Antes era el Día de Todos los Santos, ahora, Halloween.
Da igual cómo se llame, en realidad, porque la esencia es la misma: puertas que se abren con el Mundo de los Muertos y monstruos amenazantes como yo deambulando a nuestras anchas porque no llamamos la atención.
De hecho, aunque yo acojono cosa mala, seguramente mi aspecto sea el menos llamativo de todos cuantos me rodean ahora mismo. Las calles de este barrio de las afueras están plagadas de calabazas mal recortadas, fantasmas de plástico del Todo a 100 y telarañas hechas con medias de licra.
Soy uno más de la masa.
En este atardecer que llama a la noche, arrastro mis pies perezosamente por la acera en busca de mi víctima. De una personita que, en cuanto me vea, verá ante sí a la materialización de todos sus miedos, un ente que hará de su vida, desde ese momento, una tortura.
Una tragedia griega sin final feliz.
Y, oye, no es que disfrute con el sufrimiento ajeno, pero no voy a negar que un cierto placer sí siento.
Cosas de ser un ser malvado, supongo.
Encaro el final de una pequeña callejuela peatonal. Justo al fondo, veo la casa de la mujer cuya existencia voy a liquidar.
Doctora Leyva, reza en la puerta, psicóloga.
Me coloco la americana y la corbata. Repaso mi flequillo, siempre rebelde, y me aseguro de que se quede donde debe estar.
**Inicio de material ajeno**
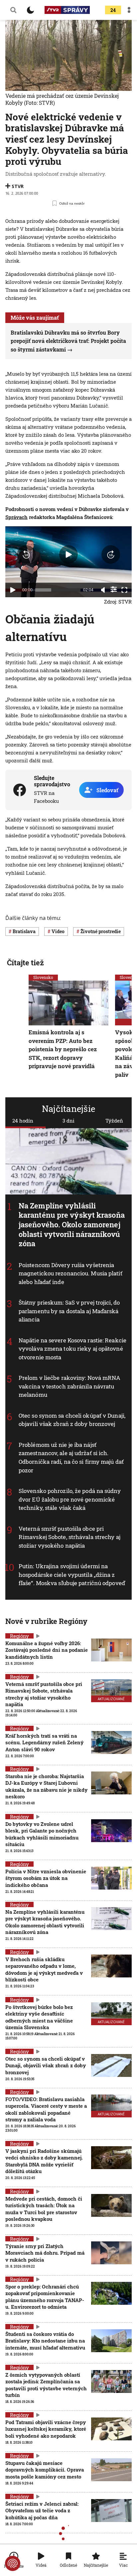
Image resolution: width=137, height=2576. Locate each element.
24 (113, 10)
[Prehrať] (13, 590)
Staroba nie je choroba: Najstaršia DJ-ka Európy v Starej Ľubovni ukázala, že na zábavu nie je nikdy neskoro (46, 1786)
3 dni (68, 1120)
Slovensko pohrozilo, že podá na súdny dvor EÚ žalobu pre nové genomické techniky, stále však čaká (70, 1499)
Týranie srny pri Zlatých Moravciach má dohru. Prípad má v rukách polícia (44, 2253)
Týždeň (114, 1120)
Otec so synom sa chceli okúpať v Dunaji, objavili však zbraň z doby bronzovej (72, 1420)
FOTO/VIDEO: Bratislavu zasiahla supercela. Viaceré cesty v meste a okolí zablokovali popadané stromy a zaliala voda (46, 2109)
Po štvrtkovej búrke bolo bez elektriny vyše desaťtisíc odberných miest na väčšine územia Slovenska (39, 2017)
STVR (18, 186)
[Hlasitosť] (103, 590)
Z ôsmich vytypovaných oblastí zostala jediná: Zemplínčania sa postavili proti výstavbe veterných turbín (46, 2384)
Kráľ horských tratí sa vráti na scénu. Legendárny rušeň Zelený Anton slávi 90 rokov (44, 1742)
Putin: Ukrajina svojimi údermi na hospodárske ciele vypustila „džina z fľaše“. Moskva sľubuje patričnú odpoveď (72, 1574)
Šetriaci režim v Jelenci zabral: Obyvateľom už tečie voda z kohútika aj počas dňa (41, 2510)
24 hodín (22, 1120)
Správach (16, 517)
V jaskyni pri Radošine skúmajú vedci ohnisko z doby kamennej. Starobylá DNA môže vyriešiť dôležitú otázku (44, 2161)
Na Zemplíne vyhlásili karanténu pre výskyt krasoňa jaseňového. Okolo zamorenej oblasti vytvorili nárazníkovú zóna (72, 1224)
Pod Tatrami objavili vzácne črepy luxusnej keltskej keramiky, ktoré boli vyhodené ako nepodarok (45, 2429)
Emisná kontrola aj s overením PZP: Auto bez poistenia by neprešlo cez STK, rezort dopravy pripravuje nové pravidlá (63, 1049)
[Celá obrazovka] (124, 590)
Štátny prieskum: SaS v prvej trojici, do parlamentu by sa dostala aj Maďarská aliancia (69, 1311)
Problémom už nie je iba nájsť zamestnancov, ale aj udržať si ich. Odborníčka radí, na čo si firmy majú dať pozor (71, 1457)
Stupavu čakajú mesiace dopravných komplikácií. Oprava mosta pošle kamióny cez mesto (44, 2470)
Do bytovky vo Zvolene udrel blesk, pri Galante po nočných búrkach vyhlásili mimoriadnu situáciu (41, 1834)
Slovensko (43, 977)
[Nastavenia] (114, 589)
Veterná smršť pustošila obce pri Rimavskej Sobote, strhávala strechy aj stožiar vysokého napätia (69, 1537)
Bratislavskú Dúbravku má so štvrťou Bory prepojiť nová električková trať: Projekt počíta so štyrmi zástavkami (68, 341)
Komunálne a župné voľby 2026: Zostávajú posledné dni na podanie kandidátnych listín (46, 1650)
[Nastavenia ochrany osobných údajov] (12, 2563)
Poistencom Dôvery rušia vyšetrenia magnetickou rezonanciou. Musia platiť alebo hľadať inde (70, 1273)
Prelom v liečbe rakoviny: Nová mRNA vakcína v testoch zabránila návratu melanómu (70, 1386)
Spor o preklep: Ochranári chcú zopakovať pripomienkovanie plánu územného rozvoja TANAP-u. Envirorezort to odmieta (44, 2296)
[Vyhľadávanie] (13, 10)
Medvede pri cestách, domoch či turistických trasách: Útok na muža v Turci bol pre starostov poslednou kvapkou (43, 2208)
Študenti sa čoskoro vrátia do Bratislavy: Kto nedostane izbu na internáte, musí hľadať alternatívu (45, 2341)
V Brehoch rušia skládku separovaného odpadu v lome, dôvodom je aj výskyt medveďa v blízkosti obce (44, 1969)
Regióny (19, 1636)
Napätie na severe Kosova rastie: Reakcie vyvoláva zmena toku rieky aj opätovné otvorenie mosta (72, 1348)
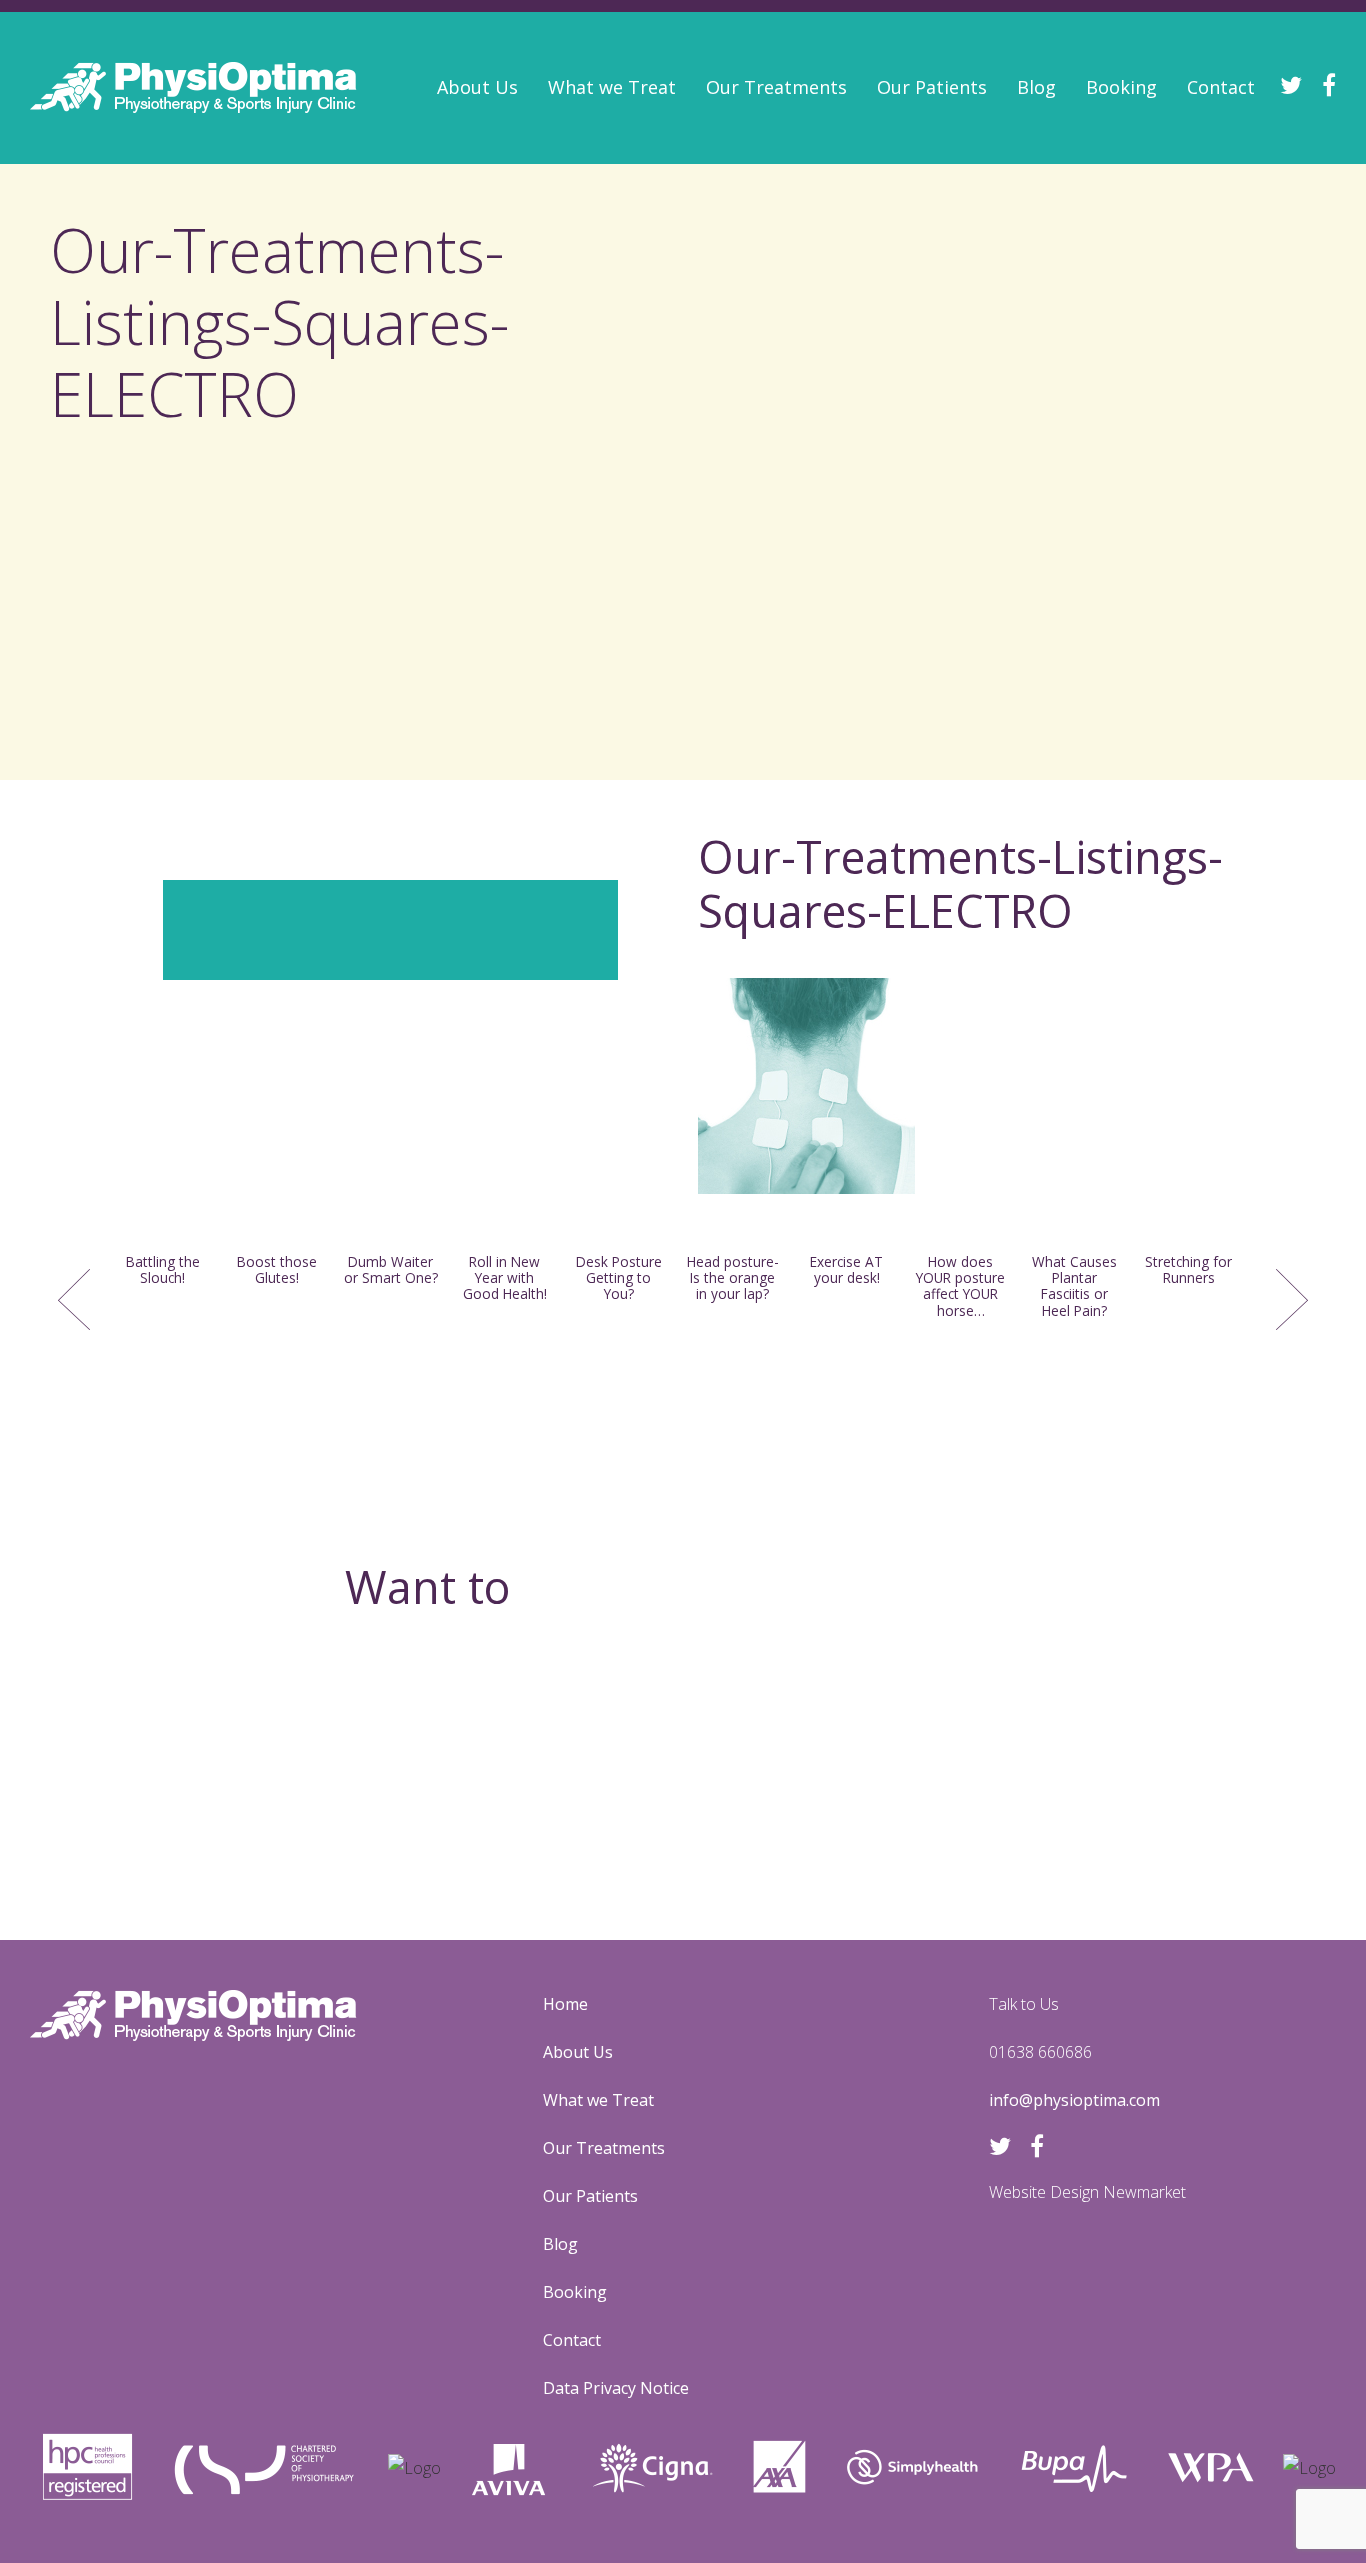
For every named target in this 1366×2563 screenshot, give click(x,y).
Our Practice (487, 189)
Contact (1221, 87)
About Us (477, 87)
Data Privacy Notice (616, 2388)
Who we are (485, 137)
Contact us (683, 1804)
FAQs (458, 240)
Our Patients (932, 87)
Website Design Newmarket (1087, 2192)
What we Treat (612, 87)
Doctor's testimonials (523, 292)
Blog (1036, 87)
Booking (1121, 87)
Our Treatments (776, 87)
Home (565, 2004)
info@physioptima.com (1074, 2100)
Muestro una amplia, muy amplia, sonrisa siniestra y, con mi lánguida mano derecha, toco al timbre.
La puerta se abre al momento.
- Soy Eduardo Martínez, inspector de Hacienda, espero que haya preparado toda la documentación que le solicitamos en la citación –digo sin dejar de sonreír.
Casi puedo oír cómo se afloja su vejiga y cómo sus dientes castañetean de terror.Será Halloween hoy pero, para mí, sólo es un día más en la oficina.